Pesquisa mostra que 45% dos brasileiros não mudam suas senhas mesmo se violadas

Por Redação | 17 de Agosto de 2017 às 10h33

A Avast, empresa especializada em segurança online, realizou uma pesquisa que revela o quanto o brasileiro valoriza suas informações armazenadas em contas online e como eles protegem esses dados contra ataques cibernético. A empresa entrevistou 652 pessoas e descobriu que 96% dos brasileiros alegam valorizar os dados em suas contas online, mas nem todos tomam as medidas corretas para evitar que eles caiam nas mãos erradas.

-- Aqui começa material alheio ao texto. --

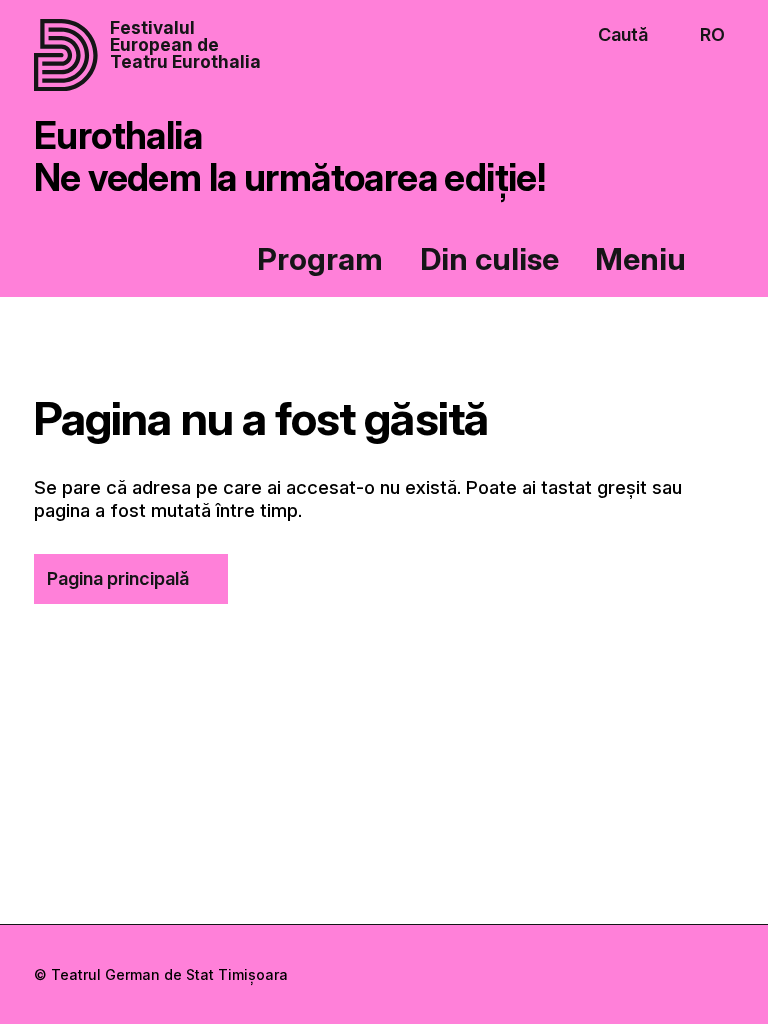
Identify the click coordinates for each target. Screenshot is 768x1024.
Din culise (489, 258)
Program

De acordo com a pesquisa, o e-mail é a conta mais importante para quase metade dos brasileiros e é o serviço online mais utilizado no país, seguido pelo Facebook. Apesar disso, são as contas de compras online as mais valorizadas pelos entrevistados, com 48,8% afirmando que suas contas de comércio eletrônico valem R$ 350 ou mais. O WhatsApp e outros serviços de mensagem aparecem na segundo posição entre os mais valorizados, seguido de contas em serviços de armazenamento na nuvem, LinkedIn, Facebook, Twitter, e-mail e Snapchat.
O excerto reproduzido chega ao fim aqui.